現在、コックスバザール県及び周辺地域は、ベンガル湾産業成長地帯(Bay of Bengal Industrial Growth Belt。以下、「BIG-B」という。)構想に基づく総合開発が行われており、コックスバザール県は同開発の拠点として将来的にバングラデシュの成長を牽引する地域となることが期待されている。また、ミャンマーと国境を接するコックスバザール県には、2017年8月以降、ミャンマー・ラカイン州からの約90万人の避難民流入による人口増加が生じており(国連難民高等弁務官事務所、2021年)、飲料水の不足・森林伐採・農地減少等の地域資源への影響及び地域住民の収入機会の減少・賃金の低下等の問題が顕在化している(国連、2019年)。今後、同地域では、更なる人口増等により、通行車両の増加による道路状態の悪化や交通渋滞、水処理・供給のひっ迫や廃棄物増加による住民への社会サービス低下等基礎インフラの不足に起因する問題が深刻化することが強く懸念されている。
バングラデシュ政府は、2041年までに達成すべき長期開発課題を定めたビジョン2041(バングラデシュ計画省、2020年)において、2031年までに高位中所得国、2041年までに貧困撲滅を達成した先進国化を目指すとしている。また、同国の「第8次五か年計画」(2020/21~2024/25年度)では、2031年までに高位中所得国へと変容するためには地方部の発展が重要であるとの観点から、都市開発及び地方自治体の機能強化に関する戦略を重視している。
本計画は、南部チョットグラム地域の総合開発地域及びミャンマー・ラカイン州からの避難民流入により影響を受ける地域において、基礎インフラの整備等を行うことにより、地域住民の利便性や生活の質向上を図り、もって対象地域の経済成長及び格差是正に寄与するものであり、同国の開発政策における優先度の高い事業として位置付けられる。 - イ
- 我が国の基本政策との関係
我が国は2018年2月に策定した「対バングラデシュ国別開発協力方針」において、今後の対バングラデシュODAの重点目標として、(ア)中所得国化に向けた、全国民が受益可能な経済成長の加速化(質の高い運輸・交通インフラの整備による人とモノの効率的移動の促進、発電所・送配電網整備等による電力・エネルギーの安定供給等)、(イ)社会脆弱性の克服(貧困削減、初等教育、母子保健、安全な飲料水の供給などSDGsの達成に貢献、防災・気候変動対策等)を掲げている。
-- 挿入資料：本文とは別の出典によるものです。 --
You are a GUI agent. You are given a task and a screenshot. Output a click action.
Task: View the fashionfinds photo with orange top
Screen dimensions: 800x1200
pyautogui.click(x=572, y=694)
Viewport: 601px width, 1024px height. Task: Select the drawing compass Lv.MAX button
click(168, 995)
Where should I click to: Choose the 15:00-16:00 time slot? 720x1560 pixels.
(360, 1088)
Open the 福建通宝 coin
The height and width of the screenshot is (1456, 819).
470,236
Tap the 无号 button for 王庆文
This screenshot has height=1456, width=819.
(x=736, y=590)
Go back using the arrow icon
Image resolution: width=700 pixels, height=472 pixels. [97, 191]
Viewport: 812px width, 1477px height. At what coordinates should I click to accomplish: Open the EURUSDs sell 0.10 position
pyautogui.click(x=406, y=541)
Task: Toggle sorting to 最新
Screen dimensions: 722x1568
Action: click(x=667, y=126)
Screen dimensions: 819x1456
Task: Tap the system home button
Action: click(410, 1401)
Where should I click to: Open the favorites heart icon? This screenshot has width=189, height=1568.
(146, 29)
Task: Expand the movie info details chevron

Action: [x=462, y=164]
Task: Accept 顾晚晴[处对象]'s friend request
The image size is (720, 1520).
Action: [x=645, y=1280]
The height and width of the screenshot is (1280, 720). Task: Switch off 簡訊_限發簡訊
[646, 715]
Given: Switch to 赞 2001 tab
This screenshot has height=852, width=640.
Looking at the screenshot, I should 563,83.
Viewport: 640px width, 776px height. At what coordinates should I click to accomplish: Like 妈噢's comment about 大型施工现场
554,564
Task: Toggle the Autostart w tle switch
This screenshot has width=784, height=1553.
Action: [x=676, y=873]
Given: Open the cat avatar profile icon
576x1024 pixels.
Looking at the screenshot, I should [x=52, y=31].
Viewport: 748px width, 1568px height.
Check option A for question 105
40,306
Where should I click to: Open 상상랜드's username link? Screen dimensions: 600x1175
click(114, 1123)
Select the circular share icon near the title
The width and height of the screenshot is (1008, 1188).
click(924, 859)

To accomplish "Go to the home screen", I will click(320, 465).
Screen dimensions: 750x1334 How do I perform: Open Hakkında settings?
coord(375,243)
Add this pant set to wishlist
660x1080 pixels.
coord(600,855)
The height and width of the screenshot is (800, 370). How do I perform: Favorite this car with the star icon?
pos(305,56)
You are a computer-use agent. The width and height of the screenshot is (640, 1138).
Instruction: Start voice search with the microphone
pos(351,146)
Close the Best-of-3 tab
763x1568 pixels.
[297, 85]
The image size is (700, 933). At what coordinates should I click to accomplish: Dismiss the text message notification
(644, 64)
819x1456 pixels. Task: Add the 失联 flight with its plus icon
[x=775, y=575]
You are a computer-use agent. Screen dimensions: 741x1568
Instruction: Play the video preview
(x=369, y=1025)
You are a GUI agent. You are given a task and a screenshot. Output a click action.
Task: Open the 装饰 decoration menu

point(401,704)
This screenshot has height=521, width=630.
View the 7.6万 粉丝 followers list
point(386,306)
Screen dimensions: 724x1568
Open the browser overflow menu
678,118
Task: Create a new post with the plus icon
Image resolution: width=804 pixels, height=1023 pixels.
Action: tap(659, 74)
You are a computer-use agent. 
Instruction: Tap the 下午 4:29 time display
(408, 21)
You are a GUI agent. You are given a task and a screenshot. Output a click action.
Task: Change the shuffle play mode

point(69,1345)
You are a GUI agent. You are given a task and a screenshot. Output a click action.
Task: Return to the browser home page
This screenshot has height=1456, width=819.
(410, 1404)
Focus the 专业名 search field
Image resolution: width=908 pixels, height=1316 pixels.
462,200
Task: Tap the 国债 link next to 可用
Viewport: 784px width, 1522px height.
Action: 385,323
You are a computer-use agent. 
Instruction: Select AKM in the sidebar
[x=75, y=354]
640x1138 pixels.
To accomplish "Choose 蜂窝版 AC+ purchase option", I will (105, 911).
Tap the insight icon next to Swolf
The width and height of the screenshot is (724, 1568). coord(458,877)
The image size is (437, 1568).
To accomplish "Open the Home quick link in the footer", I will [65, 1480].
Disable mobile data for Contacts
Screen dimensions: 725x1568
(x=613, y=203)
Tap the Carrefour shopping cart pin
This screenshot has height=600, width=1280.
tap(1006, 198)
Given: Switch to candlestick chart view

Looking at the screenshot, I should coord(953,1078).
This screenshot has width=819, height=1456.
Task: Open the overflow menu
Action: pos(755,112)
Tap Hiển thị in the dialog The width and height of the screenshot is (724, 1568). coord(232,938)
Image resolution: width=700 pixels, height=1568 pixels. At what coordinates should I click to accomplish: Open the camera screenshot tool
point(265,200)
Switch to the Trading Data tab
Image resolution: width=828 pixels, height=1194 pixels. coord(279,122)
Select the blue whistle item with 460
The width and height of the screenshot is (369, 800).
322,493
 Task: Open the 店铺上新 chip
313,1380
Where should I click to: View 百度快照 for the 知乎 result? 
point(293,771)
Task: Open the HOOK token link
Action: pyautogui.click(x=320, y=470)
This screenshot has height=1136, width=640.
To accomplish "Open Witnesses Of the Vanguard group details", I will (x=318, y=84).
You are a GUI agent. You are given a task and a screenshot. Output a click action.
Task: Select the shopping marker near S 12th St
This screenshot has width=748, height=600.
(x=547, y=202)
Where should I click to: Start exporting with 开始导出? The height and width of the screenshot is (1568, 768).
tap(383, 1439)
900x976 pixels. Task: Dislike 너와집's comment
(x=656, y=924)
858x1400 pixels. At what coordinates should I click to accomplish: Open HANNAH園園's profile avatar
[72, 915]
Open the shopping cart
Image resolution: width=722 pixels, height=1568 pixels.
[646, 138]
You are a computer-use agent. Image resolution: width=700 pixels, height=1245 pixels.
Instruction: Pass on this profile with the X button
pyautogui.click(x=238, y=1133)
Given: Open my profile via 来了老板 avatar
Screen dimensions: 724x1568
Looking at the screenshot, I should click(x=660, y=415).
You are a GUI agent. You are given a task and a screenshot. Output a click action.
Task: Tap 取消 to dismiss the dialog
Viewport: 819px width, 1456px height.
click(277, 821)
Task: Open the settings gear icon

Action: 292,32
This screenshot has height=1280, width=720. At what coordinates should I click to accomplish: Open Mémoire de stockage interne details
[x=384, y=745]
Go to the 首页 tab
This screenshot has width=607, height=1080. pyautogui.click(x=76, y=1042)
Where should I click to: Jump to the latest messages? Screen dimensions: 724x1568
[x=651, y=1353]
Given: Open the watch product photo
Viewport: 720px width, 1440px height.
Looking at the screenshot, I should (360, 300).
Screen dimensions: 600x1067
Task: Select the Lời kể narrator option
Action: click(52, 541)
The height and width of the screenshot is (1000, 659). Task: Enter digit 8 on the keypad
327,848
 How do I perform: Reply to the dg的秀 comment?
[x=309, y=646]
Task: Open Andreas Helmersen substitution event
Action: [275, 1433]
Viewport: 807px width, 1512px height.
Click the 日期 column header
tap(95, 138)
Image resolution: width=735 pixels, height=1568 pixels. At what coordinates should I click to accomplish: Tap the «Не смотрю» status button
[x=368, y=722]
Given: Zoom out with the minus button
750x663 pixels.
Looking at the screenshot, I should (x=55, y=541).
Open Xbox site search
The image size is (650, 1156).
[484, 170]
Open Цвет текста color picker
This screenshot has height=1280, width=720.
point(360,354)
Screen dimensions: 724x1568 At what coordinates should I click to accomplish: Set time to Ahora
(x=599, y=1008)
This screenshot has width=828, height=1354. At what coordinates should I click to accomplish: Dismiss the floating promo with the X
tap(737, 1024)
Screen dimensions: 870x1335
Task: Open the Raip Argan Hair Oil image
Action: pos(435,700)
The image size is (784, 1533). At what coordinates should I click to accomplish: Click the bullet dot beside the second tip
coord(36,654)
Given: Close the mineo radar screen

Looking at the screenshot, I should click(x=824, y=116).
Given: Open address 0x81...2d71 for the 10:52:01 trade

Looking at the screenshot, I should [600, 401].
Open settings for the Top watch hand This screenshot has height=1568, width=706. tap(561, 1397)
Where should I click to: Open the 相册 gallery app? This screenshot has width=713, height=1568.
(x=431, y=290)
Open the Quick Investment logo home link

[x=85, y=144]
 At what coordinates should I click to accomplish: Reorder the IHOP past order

本計画は南部チョットグラム地域において、基礎インフラの整備等を行うことにより、地域住民の利便性及び生活の質の向上を図るものであることから、上記(ア)に合致するとともに、貧困削減等の観点から、上記(イ)にも資するものである。また、2014年の日・バングラデシュ首脳会談において両首脳は経済インフラの開発、投資環境の改善、連結性の向上を柱とする「ベンガル湾産業成長地帯」(BIG-B)構想を推進することで合意したが、本計画は同構想に基づく開発の拠点となる地域の基礎インフラの整備等を行うものであり、首脳会談のフォローアップの観点から、外交的重要性が高い。
(2)効率性
インドネシア向け円借款「地方インフラ整備事業(III)」(評価年度2007年)の事後評価結果等から、小規模分散型の案件では、体系的なマネジメントシステムの構築とその適切な運用が重要であり、特にフィールドレベルから中央への階層的な責任分担関係の明確化が重要であるとの教訓を得ている。本事業では対象都市の開発計画等の上位計画から個別事業の予算承認・執行、事業実施監理の各段階における関係機関の役割と責任を明確にし、LGED本部内において事業実施責任を統括するプロジェクト管理本部を設置するとともに、各対象地域においてプロジェクト実施ユニットを設立する予定。また、同事後評価からは各関係機関の調整が重要であるとも教訓を得ている。本教訓を踏まえ、プロジェクト管理本部の上位組織としてLGED本部内に各関係機関が参加する事業実施委員会を設置し、各サブプロジェクトのセクター横断的事項に係る協議や事業全体の進捗管理及びモニタリングを行う予定。
(3)有効性
南部チョットグラム地域において、基礎インフラの整備等を行うことにより、地域住民の利便性及び生活の質の向上、経済成長及び格差是正を図り、もって全国民が受益可能な経済成長の加速化と社会脆弱性の克服に寄与することが期待される。
3 事前評価に用いた資料、有識者等の知見の活用
バングラデシュ政府からの要請書、JICAガイドライン、その他JICAから提出された資料。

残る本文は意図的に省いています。